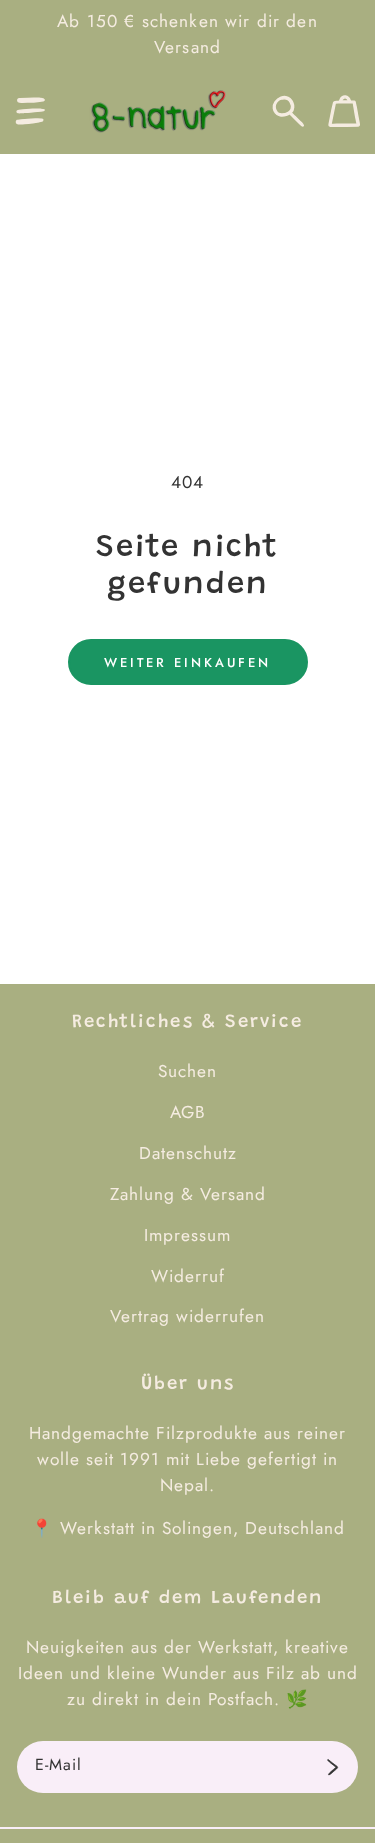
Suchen (187, 1071)
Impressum (187, 1235)
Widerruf (188, 1276)
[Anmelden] (332, 1767)
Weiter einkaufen (187, 662)
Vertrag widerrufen (187, 1316)
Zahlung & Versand (188, 1194)
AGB (188, 1112)
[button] (30, 111)
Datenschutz (188, 1153)
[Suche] (288, 111)
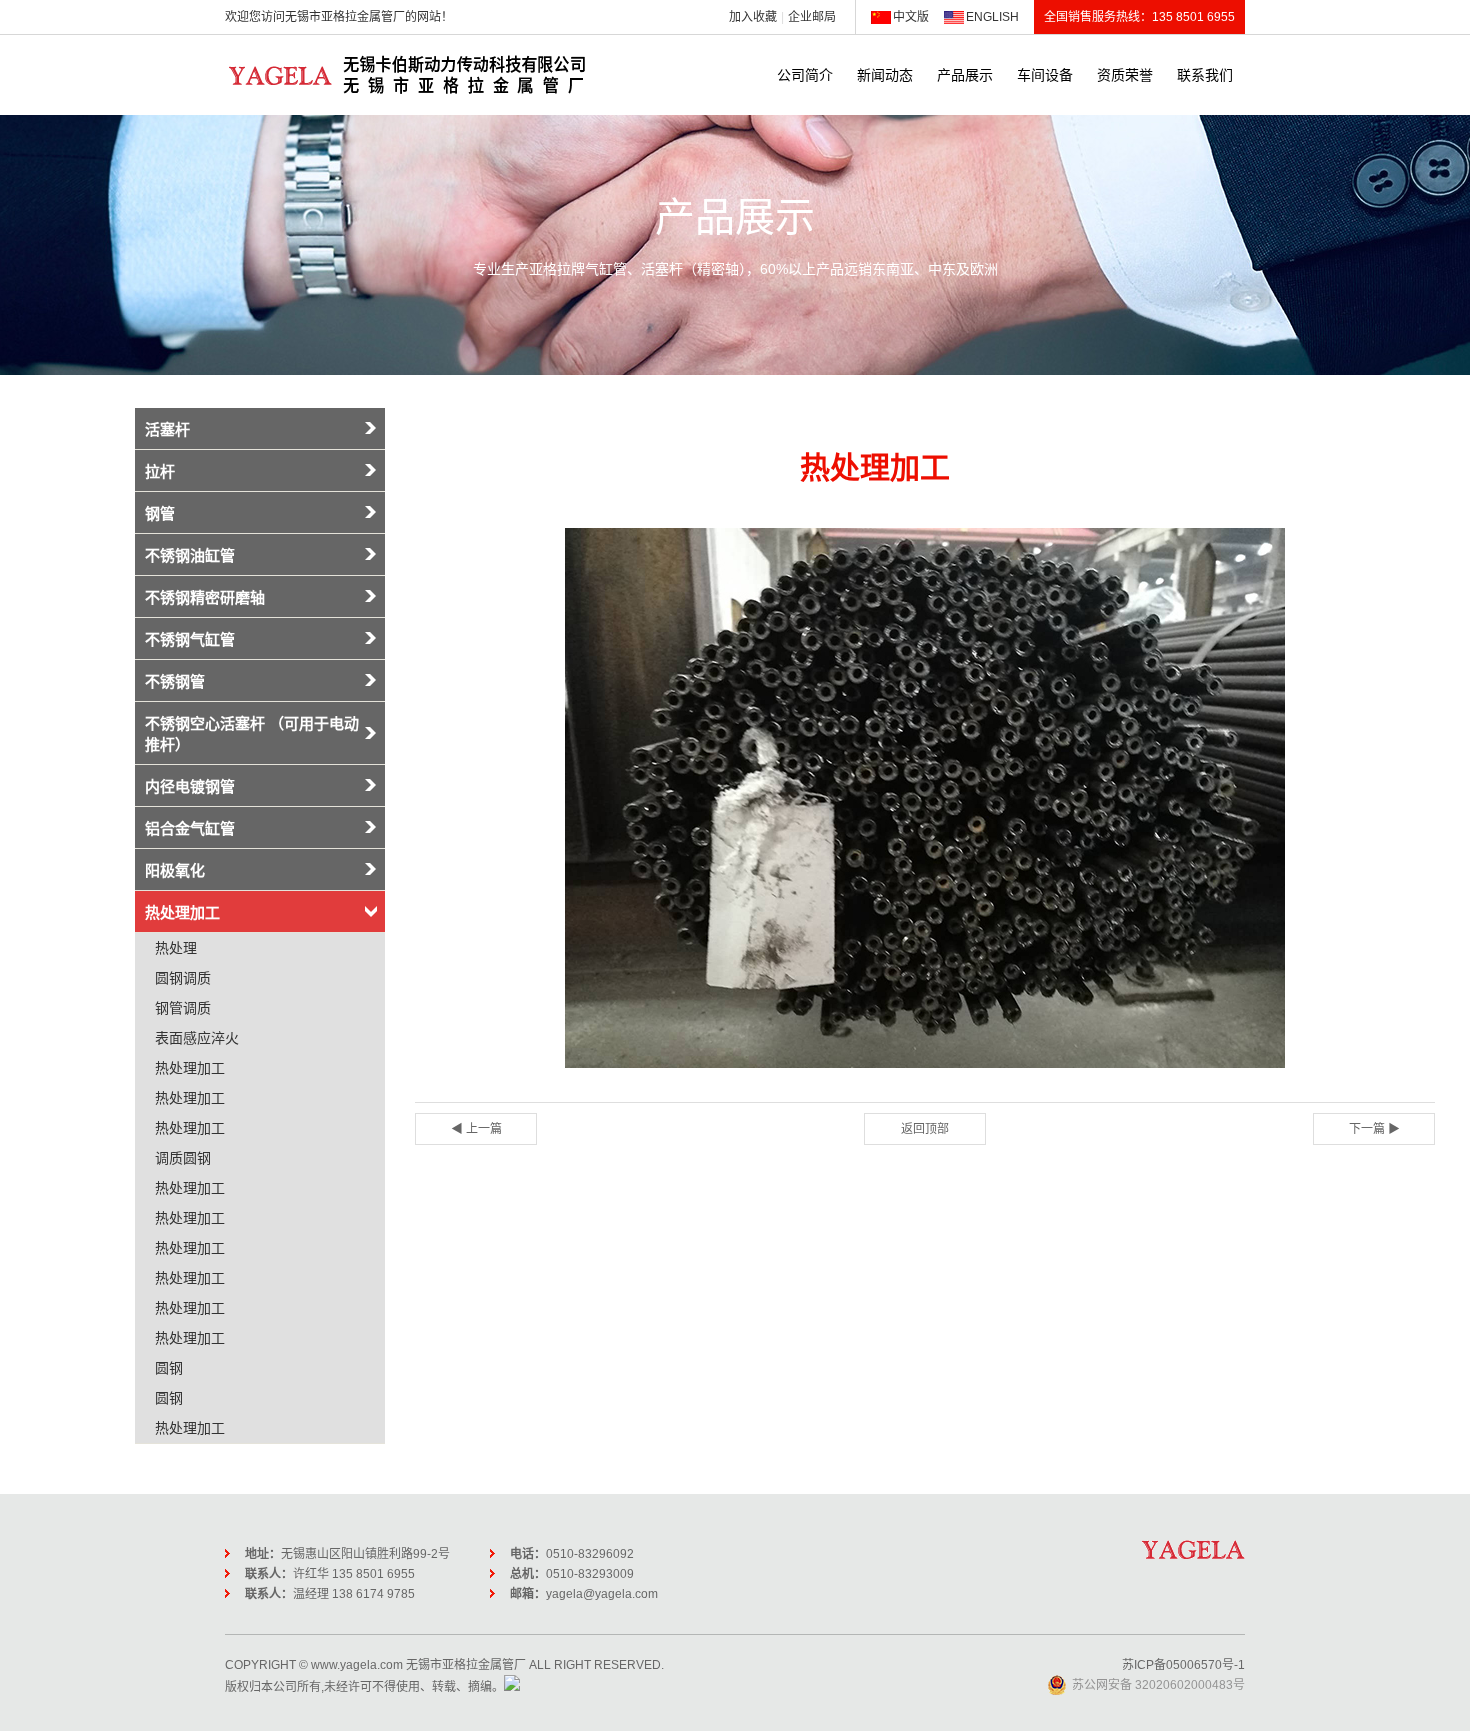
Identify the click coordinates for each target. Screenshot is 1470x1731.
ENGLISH (992, 17)
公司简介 (805, 75)
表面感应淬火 (197, 1038)
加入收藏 (753, 17)
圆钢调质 (183, 978)
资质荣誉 (1125, 75)
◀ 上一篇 (476, 1129)
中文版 (911, 17)
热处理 (176, 948)
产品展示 (965, 75)
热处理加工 (190, 1068)
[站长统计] (512, 1687)
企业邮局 (812, 17)
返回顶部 (925, 1129)
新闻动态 (885, 75)
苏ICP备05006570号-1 (1183, 1665)
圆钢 (169, 1368)
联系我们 (1205, 75)
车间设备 (1045, 75)
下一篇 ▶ (1374, 1129)
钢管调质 (183, 1008)
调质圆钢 (183, 1158)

#### Requirement
Could you reproduce the records above exactly, leaving out every picture?

#### Worked solution
Suchen (187, 1071)
Impressum (187, 1235)
Widerruf (188, 1276)
[Anmelden] (332, 1767)
Weiter einkaufen (187, 662)
Vertrag widerrufen (187, 1316)
Zahlung & Versand (188, 1194)
AGB (188, 1112)
[button] (30, 111)
Datenschutz (188, 1153)
[Suche] (288, 111)
Identify the click coordinates for each target. Screenshot is 1470x1731.
ENGLISH (992, 17)
公司简介 (805, 75)
表面感应淬火 (197, 1038)
加入收藏 (753, 17)
圆钢调质 (183, 978)
资质荣誉 (1125, 75)
◀ 上一篇 (476, 1129)
中文版 (911, 17)
热处理 (176, 948)
产品展示 (965, 75)
热处理加工 (190, 1068)
[站长统计] (512, 1687)
企业邮局 (812, 17)
返回顶部 (925, 1129)
新闻动态 (885, 75)
苏ICP备05006570号-1 (1183, 1665)
圆钢 (169, 1368)
联系我们 (1205, 75)
车间设备 (1045, 75)
下一篇 ▶ (1374, 1129)
钢管调质 (183, 1008)
调质圆钢 (183, 1158)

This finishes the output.